Суть задания — Процитируйте без изменений строки материала, начиная со строки, где есть «Locate an element on the screen. This», и заканчивая строкой, где есть «coordinates (200, 338).», включая обе.

········

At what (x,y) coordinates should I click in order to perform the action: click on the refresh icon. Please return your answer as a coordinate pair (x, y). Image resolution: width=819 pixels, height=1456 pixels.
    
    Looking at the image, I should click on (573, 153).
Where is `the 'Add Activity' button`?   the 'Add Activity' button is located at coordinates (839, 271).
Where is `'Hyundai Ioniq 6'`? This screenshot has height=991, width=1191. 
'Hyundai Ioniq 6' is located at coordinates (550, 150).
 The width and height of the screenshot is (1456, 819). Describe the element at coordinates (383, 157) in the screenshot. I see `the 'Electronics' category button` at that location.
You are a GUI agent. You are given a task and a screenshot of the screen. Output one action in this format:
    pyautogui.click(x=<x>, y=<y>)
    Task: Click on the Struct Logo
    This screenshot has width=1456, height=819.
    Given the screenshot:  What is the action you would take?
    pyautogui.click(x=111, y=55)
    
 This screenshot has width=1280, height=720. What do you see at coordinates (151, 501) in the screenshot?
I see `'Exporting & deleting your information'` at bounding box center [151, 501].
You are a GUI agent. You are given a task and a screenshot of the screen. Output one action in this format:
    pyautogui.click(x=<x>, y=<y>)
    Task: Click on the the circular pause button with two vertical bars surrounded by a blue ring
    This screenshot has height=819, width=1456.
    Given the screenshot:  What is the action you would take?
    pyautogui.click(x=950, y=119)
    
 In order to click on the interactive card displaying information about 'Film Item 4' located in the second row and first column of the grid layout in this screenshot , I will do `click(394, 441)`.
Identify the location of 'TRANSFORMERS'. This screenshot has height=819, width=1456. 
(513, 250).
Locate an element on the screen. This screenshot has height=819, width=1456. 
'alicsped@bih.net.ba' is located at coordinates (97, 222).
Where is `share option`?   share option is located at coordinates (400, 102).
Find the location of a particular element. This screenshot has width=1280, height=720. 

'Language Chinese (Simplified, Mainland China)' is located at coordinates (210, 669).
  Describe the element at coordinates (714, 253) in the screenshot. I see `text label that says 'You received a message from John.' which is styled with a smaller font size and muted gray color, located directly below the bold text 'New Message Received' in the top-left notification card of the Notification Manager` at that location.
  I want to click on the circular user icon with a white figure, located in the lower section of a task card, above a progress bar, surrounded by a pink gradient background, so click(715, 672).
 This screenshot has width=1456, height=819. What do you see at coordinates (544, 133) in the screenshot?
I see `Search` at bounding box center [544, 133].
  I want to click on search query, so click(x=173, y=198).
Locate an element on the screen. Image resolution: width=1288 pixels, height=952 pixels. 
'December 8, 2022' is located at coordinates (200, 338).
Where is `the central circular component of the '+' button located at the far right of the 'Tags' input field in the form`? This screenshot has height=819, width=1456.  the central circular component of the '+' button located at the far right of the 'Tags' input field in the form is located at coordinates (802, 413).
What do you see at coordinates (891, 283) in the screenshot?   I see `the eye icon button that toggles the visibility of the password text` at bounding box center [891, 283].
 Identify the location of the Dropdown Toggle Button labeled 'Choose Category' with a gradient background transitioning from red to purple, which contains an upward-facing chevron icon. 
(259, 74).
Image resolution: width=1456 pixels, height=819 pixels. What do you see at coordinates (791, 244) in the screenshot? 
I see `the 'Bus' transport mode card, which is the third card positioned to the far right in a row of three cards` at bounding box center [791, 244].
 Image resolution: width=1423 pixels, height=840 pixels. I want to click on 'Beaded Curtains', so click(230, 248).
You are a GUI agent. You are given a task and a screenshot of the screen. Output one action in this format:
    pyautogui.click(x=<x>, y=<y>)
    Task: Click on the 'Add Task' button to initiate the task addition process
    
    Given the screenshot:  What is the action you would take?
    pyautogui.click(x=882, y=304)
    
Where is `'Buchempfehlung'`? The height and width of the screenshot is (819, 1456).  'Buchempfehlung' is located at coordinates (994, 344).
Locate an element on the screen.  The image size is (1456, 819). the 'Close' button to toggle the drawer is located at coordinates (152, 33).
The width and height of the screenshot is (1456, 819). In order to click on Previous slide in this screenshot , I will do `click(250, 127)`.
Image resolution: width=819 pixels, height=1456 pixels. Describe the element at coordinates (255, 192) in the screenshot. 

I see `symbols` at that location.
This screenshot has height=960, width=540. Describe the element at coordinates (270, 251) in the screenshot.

········

Выполненное задание —
Locate an element on the screen. This screenshot has height=819, width=1456. 
'alicsped@bih.net.ba' is located at coordinates (97, 222).
Where is `share option`?   share option is located at coordinates (400, 102).
Find the location of a particular element. This screenshot has width=1280, height=720. 

'Language Chinese (Simplified, Mainland China)' is located at coordinates (210, 669).
  Describe the element at coordinates (714, 253) in the screenshot. I see `text label that says 'You received a message from John.' which is styled with a smaller font size and muted gray color, located directly below the bold text 'New Message Received' in the top-left notification card of the Notification Manager` at that location.
  I want to click on the circular user icon with a white figure, located in the lower section of a task card, above a progress bar, surrounded by a pink gradient background, so click(715, 672).
 This screenshot has width=1456, height=819. What do you see at coordinates (544, 133) in the screenshot?
I see `Search` at bounding box center [544, 133].
  I want to click on search query, so click(x=173, y=198).
Locate an element on the screen. Image resolution: width=1288 pixels, height=952 pixels. 
'December 8, 2022' is located at coordinates (200, 338).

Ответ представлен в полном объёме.